Auch anderen Ländern könnte man allmählich Währungsmanipulationen vorwerfen. So führte die tschechische Notenbank einen Mindestkurs von 27 Kronen je Euro ein. Solch ein Kursniveau war zuletzt während der Finanzkrise 2009 zu verzeichnen. Der tschechische Mindestkurs unterscheidet sich von seinem Schweizer Pendant, da der Franken gegenüber dem Euro noch als teuer anzusehen ist. Der australische Notenbankchef redete über mögliche Devisenmarktinterventionen, obwohl der Australische Dollar in diesem Jahr bereits deutlich nachgegeben hatte. In Kanada schürte die Notenbank die Diskussion um Zinssenkungen. Die norwegische Zentralbank verschob in ihrer Projektion die erste Zinsanhebung weit ins Jahr 2015. In einem rezessiven Umfeld wären solche Maßnahmen nachzuvollziehen, jedoch sieht das konjunkturelle Bild recht solide aus. Die Inflationsentwicklung rechtfertigt diese expansive Politik ebenfalls kaum. So dürfte der Versuch, über Währungsabwertungen Vorteile im Außenhandel zu generieren, ein nicht unwesentliches Motiv sein, zumal das Argument von überbewerteten Währungen immer weniger zutrifft. Übrigens ist in Japan trotz der Yen-Abwertung das Handelsbilanzdefizit 2013 merklich angeschwollen.
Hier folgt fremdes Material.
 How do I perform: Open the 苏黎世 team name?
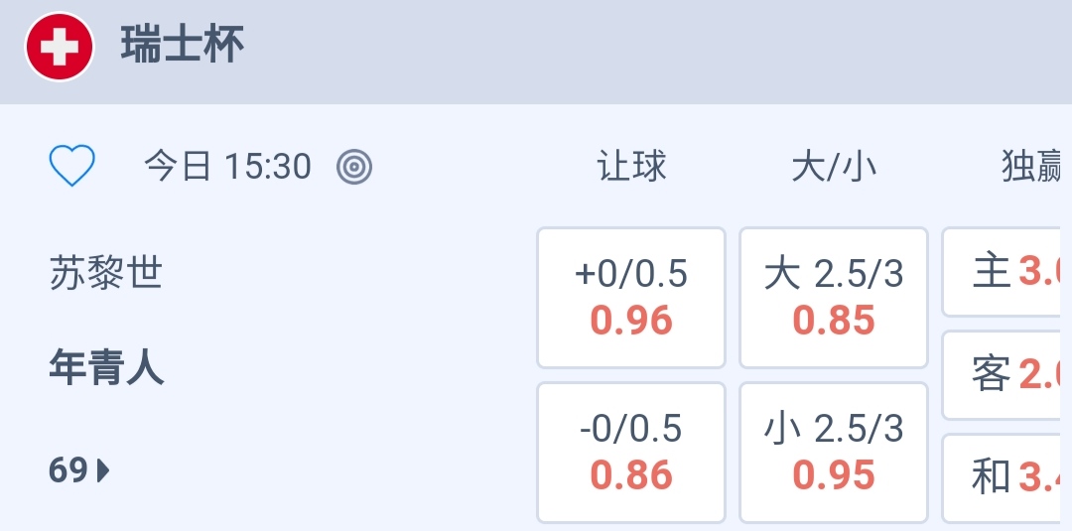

Der Euro hingegen scheint der "Verlierer" im Währungskrieg zu sein, denn die Gemeinschaftswährung erweist sich trotz der EZB-Zinssenkungen in diesem Jahr - abgesehen vom Israelischen Schekel - als der Gewinner am Devisenmarkt. Kaum verzichtet die Notenbank wie in dieser Woche auf neue Maßnahmen, neigt der Euro erneut zur Stärke. Die EZB dürfte sich allerdings mit Blick auf 2014 neue expansive Instrumente einfallen lassen, denn die Währungsstärke schmeckt der Notenbank nicht. Wenn die US-Notenbank, der vermeintliche Urheber des Währungskrieges, das Kriegsbeil begräbt - also ihr Wertpapierkaufprogramm allmählich herunterfährt - , dann wird der Euro vermutlich endlich an Wert verlieren. Ob eine schwächere Währung aber tatsächlich die erhofften konjunkturellen Impulse gibt, dies könnten sich einige Notenbanker in der Welt jedoch ebenfalls einmal fragen.